Your goal
Once every line below with "beside" has been counted, state the total and nothing else.

-----

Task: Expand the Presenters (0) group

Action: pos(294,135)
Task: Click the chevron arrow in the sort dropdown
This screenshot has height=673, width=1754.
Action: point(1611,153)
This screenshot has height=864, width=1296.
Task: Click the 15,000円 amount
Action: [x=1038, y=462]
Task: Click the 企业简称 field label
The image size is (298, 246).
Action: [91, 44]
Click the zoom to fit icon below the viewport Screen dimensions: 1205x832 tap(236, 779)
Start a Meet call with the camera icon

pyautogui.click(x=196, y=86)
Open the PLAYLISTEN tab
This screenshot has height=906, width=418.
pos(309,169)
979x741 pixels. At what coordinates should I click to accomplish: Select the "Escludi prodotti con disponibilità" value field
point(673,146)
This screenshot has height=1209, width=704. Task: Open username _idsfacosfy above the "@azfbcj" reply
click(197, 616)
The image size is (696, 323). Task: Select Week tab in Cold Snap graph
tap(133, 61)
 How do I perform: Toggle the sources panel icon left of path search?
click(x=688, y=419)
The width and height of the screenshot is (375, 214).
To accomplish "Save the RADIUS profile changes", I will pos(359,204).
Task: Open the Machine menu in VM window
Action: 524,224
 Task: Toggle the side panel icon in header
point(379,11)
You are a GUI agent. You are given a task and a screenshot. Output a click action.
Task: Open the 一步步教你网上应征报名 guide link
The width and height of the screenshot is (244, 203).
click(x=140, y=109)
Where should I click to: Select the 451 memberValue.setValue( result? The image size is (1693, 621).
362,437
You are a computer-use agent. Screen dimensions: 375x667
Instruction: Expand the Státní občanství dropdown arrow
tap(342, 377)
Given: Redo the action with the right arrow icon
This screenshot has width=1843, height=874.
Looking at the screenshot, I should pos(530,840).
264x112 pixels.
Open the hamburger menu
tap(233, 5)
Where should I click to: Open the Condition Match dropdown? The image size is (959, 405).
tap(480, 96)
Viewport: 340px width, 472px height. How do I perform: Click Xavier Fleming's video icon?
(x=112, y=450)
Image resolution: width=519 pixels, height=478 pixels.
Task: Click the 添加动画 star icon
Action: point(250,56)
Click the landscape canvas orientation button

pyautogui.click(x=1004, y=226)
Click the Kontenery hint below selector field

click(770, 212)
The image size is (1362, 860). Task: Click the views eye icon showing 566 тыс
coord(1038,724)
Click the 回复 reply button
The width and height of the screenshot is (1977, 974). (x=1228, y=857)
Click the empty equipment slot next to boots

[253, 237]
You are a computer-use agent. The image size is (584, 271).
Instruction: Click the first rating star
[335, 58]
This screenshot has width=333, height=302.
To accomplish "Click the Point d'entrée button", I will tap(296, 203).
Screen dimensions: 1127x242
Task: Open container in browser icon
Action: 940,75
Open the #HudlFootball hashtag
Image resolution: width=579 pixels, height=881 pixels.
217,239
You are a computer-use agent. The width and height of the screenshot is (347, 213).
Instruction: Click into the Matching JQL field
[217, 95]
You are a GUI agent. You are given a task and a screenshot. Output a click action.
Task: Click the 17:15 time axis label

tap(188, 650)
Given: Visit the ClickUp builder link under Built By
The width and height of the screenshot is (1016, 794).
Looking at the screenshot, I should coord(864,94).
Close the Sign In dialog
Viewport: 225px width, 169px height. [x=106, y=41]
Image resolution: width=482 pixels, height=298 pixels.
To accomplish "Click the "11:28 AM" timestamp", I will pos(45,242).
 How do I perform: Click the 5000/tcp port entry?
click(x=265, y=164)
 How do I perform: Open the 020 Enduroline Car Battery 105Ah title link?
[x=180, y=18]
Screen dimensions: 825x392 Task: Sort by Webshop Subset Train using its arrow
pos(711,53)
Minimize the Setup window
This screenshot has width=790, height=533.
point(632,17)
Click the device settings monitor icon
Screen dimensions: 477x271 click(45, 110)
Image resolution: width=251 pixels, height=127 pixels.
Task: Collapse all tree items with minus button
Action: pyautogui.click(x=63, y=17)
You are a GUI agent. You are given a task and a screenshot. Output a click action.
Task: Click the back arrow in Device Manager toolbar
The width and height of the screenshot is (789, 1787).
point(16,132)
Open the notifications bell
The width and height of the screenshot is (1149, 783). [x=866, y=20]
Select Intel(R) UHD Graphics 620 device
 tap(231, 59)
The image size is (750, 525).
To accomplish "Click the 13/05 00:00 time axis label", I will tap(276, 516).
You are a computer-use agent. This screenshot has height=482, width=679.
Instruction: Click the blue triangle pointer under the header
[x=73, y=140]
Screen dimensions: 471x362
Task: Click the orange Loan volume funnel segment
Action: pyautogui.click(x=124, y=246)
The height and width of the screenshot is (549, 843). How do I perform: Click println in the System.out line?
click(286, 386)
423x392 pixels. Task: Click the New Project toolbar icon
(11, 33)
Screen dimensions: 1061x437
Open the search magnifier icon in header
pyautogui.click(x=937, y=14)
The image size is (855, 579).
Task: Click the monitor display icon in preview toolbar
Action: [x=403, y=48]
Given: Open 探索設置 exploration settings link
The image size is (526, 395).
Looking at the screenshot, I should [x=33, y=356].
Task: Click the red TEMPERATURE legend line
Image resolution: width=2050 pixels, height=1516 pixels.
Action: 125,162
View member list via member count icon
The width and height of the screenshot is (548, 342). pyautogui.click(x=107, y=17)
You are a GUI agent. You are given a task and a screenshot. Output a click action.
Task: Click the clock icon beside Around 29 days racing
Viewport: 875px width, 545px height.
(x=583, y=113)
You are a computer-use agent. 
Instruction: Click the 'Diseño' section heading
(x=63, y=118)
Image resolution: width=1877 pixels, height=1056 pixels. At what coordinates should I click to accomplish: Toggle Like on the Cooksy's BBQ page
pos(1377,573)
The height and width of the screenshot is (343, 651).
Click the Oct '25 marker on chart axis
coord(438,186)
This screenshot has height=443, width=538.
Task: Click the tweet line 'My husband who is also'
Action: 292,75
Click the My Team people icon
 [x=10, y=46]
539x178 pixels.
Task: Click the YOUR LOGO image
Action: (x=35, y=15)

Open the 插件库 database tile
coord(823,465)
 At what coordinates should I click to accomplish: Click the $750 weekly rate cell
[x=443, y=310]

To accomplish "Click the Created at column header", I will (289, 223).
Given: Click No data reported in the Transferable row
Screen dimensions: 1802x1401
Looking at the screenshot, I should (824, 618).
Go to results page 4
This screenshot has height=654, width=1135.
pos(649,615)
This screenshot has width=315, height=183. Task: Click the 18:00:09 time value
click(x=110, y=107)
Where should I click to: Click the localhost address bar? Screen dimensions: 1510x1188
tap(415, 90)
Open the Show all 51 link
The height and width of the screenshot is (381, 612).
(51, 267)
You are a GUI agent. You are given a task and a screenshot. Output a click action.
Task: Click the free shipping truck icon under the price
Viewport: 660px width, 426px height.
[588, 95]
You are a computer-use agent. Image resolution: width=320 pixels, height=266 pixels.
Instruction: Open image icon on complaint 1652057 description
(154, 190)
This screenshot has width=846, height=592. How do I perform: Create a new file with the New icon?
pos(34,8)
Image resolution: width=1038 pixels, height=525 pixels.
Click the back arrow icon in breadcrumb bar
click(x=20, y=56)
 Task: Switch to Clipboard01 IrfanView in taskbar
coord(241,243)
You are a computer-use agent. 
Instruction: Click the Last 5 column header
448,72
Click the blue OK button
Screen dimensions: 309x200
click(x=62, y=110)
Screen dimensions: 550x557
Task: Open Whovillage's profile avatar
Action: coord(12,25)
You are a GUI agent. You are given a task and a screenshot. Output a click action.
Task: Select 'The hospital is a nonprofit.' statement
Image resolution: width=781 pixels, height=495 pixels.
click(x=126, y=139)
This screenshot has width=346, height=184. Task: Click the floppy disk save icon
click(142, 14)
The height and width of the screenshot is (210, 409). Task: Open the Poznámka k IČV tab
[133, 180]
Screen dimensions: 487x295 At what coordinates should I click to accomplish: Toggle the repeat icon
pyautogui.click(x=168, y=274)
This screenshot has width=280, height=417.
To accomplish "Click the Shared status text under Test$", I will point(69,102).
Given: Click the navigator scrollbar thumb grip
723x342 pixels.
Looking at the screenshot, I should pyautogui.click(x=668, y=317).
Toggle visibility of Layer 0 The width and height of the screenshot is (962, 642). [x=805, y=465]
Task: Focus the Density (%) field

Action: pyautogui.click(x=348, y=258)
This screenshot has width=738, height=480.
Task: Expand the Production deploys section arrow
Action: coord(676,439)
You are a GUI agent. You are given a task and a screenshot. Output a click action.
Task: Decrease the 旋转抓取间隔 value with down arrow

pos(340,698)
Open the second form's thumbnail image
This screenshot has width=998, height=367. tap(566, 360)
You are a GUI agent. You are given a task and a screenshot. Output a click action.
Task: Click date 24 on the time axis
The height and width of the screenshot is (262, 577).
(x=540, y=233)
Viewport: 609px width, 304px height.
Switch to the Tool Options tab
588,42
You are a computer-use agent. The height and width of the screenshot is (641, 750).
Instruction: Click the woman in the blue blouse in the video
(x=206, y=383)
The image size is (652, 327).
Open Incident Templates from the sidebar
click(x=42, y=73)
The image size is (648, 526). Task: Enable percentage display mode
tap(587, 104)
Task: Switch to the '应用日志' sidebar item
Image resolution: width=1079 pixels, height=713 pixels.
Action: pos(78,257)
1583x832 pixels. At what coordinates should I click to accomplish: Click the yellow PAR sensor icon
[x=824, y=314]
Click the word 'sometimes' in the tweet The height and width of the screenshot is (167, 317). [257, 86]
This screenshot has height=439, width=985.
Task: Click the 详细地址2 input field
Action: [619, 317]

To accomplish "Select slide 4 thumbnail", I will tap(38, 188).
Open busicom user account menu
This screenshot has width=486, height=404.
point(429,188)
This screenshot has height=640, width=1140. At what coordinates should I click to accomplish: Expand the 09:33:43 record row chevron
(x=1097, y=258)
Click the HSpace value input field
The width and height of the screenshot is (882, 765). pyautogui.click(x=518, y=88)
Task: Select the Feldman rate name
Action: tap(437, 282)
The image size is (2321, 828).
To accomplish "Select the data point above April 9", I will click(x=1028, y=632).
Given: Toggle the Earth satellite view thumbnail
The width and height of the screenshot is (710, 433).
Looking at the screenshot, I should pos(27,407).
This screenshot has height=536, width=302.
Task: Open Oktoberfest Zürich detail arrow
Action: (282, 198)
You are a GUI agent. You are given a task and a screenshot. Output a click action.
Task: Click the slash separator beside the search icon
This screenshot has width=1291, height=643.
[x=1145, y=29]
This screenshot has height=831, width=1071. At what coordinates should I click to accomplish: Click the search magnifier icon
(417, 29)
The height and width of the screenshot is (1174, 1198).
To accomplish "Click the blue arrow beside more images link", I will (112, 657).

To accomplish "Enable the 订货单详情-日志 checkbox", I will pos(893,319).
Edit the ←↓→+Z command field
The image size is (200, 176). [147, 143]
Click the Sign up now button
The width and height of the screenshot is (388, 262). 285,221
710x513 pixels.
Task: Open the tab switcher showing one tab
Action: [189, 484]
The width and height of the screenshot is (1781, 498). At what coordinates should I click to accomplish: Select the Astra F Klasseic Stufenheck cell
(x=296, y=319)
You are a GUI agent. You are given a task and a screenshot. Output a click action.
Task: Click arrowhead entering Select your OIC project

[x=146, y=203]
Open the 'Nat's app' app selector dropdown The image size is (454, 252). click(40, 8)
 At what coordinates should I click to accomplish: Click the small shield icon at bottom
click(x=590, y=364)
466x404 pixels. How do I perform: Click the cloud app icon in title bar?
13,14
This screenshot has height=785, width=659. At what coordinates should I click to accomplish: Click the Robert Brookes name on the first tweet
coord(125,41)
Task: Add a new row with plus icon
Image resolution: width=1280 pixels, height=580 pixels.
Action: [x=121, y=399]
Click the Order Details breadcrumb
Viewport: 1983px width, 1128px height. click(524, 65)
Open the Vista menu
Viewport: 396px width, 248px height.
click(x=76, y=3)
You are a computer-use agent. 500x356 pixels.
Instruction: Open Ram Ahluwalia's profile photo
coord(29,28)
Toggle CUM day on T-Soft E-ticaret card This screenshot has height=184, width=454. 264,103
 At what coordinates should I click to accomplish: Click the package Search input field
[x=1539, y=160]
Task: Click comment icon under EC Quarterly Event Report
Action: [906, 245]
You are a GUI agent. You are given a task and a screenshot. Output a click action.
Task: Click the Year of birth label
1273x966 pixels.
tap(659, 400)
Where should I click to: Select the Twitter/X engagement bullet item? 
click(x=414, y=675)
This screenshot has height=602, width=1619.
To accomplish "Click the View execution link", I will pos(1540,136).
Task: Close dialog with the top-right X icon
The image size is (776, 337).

-----

Answer area
3